--- begin RECORDS PROVIDED ---

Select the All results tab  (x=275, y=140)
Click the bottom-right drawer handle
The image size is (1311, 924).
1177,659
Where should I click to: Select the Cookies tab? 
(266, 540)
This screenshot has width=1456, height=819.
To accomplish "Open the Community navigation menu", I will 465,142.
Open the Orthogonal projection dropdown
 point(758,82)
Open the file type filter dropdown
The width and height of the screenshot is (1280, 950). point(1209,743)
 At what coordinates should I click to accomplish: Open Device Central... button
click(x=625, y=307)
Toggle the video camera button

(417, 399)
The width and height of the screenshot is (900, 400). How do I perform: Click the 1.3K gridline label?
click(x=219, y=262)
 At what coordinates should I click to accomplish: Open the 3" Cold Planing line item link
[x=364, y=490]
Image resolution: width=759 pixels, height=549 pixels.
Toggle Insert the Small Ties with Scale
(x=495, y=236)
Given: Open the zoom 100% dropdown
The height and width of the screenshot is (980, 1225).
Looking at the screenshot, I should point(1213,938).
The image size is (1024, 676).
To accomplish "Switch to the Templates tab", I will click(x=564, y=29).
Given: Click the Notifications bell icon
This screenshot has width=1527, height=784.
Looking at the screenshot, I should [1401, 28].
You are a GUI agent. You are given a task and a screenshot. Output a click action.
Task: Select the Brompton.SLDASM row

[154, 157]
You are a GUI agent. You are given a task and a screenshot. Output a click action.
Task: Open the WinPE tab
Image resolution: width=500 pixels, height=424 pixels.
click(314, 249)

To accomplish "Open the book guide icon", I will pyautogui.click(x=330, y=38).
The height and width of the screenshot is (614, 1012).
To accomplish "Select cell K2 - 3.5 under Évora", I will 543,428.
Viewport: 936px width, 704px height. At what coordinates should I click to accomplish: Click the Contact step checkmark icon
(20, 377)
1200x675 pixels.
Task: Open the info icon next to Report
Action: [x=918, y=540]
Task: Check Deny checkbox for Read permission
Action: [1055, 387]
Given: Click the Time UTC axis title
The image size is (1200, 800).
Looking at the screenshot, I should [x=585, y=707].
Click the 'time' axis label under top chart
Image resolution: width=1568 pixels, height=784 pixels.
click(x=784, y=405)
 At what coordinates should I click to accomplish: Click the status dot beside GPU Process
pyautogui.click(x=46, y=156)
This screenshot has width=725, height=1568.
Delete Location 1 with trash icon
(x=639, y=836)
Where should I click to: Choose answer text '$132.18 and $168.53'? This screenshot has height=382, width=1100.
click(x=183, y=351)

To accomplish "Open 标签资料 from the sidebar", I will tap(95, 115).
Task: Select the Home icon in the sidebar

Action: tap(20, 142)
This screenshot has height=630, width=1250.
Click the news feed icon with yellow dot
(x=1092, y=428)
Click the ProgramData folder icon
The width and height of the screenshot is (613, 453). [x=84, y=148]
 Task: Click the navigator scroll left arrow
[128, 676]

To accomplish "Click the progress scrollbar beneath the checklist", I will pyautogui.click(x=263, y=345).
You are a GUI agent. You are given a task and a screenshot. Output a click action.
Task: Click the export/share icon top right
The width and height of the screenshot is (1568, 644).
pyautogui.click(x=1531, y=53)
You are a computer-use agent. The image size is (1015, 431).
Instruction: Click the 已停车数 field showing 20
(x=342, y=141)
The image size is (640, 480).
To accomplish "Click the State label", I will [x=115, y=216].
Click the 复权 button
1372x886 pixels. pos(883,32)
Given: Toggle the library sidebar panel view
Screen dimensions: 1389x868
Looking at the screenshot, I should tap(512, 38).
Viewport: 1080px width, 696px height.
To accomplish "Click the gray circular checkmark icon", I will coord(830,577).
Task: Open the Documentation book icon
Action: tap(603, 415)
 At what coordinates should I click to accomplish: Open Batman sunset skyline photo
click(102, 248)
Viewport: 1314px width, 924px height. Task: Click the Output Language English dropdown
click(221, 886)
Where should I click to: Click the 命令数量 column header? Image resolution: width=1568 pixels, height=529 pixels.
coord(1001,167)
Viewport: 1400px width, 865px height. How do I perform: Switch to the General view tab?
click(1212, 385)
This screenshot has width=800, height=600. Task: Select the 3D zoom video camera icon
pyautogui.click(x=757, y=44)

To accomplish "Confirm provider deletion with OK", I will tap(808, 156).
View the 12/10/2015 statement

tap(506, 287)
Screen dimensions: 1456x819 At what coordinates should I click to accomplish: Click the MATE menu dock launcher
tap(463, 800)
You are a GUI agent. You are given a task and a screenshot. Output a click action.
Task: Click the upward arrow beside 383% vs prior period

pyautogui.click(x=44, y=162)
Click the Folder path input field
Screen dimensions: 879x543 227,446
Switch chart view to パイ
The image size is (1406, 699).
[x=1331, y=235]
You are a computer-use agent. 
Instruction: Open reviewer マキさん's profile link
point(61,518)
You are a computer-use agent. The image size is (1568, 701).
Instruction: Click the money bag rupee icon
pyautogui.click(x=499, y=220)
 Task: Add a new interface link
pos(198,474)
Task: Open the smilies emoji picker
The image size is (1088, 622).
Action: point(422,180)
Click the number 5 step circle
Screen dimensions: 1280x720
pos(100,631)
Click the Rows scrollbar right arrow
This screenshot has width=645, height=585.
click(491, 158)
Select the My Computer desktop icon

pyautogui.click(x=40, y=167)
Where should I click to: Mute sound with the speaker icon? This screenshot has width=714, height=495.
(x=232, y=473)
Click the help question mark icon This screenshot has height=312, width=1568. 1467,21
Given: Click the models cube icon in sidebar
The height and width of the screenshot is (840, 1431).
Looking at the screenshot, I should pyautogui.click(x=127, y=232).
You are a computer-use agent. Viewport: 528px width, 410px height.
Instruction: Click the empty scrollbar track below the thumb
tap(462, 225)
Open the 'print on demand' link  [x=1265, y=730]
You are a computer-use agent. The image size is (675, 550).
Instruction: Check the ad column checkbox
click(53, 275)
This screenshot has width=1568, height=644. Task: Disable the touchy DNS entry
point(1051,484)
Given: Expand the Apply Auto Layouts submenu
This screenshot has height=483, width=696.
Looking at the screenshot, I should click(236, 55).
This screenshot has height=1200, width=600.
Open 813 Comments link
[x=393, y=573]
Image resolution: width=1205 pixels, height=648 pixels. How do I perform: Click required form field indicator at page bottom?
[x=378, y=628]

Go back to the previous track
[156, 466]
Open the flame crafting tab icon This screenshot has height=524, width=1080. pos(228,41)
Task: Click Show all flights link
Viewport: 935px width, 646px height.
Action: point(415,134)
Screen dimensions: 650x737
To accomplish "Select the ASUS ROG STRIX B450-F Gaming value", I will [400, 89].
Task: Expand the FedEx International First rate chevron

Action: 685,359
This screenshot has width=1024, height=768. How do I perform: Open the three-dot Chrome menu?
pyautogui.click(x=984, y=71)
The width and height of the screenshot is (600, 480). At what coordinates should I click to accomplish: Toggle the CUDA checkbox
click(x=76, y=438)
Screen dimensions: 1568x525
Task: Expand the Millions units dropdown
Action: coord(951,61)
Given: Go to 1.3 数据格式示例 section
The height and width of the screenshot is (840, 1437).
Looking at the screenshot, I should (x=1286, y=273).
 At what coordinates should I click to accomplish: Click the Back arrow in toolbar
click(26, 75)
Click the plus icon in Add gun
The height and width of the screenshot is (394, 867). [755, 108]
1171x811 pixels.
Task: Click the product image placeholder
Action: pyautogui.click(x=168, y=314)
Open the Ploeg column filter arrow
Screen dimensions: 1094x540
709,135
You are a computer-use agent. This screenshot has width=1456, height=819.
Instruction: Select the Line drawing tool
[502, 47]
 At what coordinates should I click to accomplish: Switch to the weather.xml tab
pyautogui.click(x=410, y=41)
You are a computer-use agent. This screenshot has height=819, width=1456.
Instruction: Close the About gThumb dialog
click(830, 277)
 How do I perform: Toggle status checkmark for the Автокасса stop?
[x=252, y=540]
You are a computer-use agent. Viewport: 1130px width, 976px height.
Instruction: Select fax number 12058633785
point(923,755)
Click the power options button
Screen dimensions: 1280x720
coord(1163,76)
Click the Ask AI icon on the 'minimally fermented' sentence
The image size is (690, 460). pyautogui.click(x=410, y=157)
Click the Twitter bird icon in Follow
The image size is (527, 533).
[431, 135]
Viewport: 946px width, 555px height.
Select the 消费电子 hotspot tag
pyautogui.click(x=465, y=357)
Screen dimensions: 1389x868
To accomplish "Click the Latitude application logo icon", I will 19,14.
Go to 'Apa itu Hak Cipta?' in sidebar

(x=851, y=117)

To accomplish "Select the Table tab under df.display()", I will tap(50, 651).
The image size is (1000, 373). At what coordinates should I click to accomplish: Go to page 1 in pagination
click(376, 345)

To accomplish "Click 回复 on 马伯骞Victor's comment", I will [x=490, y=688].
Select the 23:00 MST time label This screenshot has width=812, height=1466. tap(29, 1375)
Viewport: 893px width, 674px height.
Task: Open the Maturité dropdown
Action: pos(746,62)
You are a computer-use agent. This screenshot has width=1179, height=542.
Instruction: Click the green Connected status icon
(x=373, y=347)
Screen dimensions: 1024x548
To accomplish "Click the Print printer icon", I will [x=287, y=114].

--- end RECORDS PROVIDED ---

** TASK PROMPT **
Reproduce the part of the data that opens with the line containing "Viewport: 1314px width, 924px" and closes with the line containing "pyautogui.click(x=44, y=162)". Switch every "Viewport" to "Window" and keep everything else the same.

** OUTPUT BELOW **
Window: 1314px width, 924px height. Task: Click the Output Language English dropdown
click(221, 886)
Where should I click to: Click the 命令数量 column header? Image resolution: width=1568 pixels, height=529 pixels.
coord(1001,167)
Window: 1400px width, 865px height. How do I perform: Switch to the General view tab?
click(1212, 385)
This screenshot has width=800, height=600. Task: Select the 3D zoom video camera icon
pyautogui.click(x=757, y=44)

To accomplish "Confirm provider deletion with OK", I will tap(808, 156).
View the 12/10/2015 statement

tap(506, 287)
Screen dimensions: 1456x819 At what coordinates should I click to accomplish: Click the MATE menu dock launcher
tap(463, 800)
You are a GUI agent. You are given a task and a screenshot. Output a click action.
Task: Click the upward arrow beside 383% vs prior period

pyautogui.click(x=44, y=162)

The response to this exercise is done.